A few things along the way to remind us that He is apart of this process, whether the end result is a "yes" or "no".






Devotional for yesterday, after the night that Andres woke up with the burning question, "Can we really have a "life" in Arizona?" The kind of life where relationships are in abound, where our church home is a place of refuge and strength, where a phone call is never ceasing. That kind of life. Well, I thought, "I'm not sure," I answer. This was the first time we felt this type of question since the "revelation" on the way home from our friend's lake house.




So, early in the morning, before Andres grabbed his lunch to head out the door to see what awaits him, I read my devotional. I would have to look up the scripture later, but for now a good word to leave with would be nice.






"Whenever you start to feel anxious, remind yourself that your security rests in Me alone, and I am totally trustworthy.
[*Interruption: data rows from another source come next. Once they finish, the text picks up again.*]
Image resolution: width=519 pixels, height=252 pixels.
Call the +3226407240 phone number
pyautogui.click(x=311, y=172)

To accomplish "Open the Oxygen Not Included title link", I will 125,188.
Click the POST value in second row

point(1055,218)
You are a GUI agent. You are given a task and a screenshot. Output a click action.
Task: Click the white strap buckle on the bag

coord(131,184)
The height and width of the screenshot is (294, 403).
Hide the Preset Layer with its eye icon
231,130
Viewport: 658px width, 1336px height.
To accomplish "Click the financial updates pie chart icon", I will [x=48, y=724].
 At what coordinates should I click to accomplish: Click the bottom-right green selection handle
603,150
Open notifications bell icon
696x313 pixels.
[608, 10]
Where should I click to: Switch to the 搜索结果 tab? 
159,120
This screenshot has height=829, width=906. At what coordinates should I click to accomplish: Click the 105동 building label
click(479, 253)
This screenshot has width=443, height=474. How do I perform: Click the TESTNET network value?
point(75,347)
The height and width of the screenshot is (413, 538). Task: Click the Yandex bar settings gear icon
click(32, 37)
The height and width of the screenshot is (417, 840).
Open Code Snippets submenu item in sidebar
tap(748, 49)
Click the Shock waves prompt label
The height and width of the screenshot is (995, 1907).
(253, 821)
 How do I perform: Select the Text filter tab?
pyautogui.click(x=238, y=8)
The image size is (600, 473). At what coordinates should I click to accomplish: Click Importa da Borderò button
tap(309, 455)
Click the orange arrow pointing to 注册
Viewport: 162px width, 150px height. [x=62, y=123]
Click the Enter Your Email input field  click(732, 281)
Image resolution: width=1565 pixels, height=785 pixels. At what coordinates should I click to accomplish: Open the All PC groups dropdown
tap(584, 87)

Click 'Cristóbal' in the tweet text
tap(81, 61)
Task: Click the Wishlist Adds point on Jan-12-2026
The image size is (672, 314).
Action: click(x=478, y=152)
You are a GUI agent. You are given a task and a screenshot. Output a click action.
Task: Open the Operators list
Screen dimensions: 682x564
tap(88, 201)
You will never be in control of your life circumstances, but you can relax and trust in My control. Instead of striving for a predictable, safe lifestyle, seek to know Me in greater depth. I long to make your life a glorious adventure, but you MUST stop clinging to old ways."




That started our day off right, and sliced right through the fear that we were having. What were we fearing? Afterall, aren't adventures of life supposed to be exciting and climatic? Depends......if I was going to hike down the Grand Canyon, and had waited for it all my life, it would be an adventure packed full of emotions. Excitement to finally be at "this moment", nervous of what the physical cost was going to be, and a rush of "it's finally here", which undoubtedly would lead to tears for me. Well, that's what we feel right now, and as each day passes, and we're not sure if it is a "yes" or "no", it delays those emotions for yet another day. At the same time, I can hear the Lord telling me to "STOP asking me if we're there yet!? Like mere children in the backseat of a planned out trip, you keep asking me if "we're there yet", and I have so much planned for you when we arrive. ENJOY the views outside your window, eat your snack, drink your coffee, and breathe deeply. We'll be there shortly."




And then, shortly after Andres left, I grabbed my Bible to look up the scripture to the devotional, and it was in Isaiah 43:18-19:




"Do not remember the past events, pay no attention to things of old. LOOK, I am about to do something NEW; even now it is coming. Do you not see it, Andres and Elizabeth? Indeed, I will make a way in the wilderness, rivers in the desert."




I have read this one before, in fact, it was underlined in a heavy, black ink in my Bible, but the "rivers in the desert part". That meant more to me now then ever before. I called Andres to share the scripture, and he shared that the Lord had taken him back to a part in our trip where we were hugged between two desert mountains, and at the bottom of the these two mountains were a HUGE over growth of vegetation. Papa Sunshine (Papa gave himself an Indian name so he could be an official guide) said that the rivers ran through these two mountains during the monsoon seasons, and it offered enough water to bring life.






So, at the time the Lord was bringing me the words from His Word, He was giving Andres a visual of life in the desert.





So, to answer my beloved's question, "Can we make a life in Arizona?", the answer is "YeS!" We can because He said that He will provide "rivers in the desert", and water brings life. So, as long as we continue to cling to Him and reach out to those around us when/if we move there, then life will abound no matter where we reside.





It's 4:47 p.m. and it's two hours behind in Phoenix, Arizona. I can't help but click "refresh" in my "in-box", but I'm going to try to sit back in my seat, listen to the music He is playing, roll down my window for fresh air, and just enjoy the journey He has us on. I don't want to miss the Texas summer heat, the flowers that are blooming inspite of their overworked roots, the girls watching Strawberry Shortcake, and the freedom to blog my thoughts. Sweet Jesus, how I do love You!!!!





1 comment:

  1. Found my way here by way of Ann's place. Thanks so much for sharing your journey -- I'm on a similar one myself. The scripture you shared was uplifting for me on a day like today -- when I'm waiting and wondering what will come next.

    Thanks for sharing. Be blessed, new friend.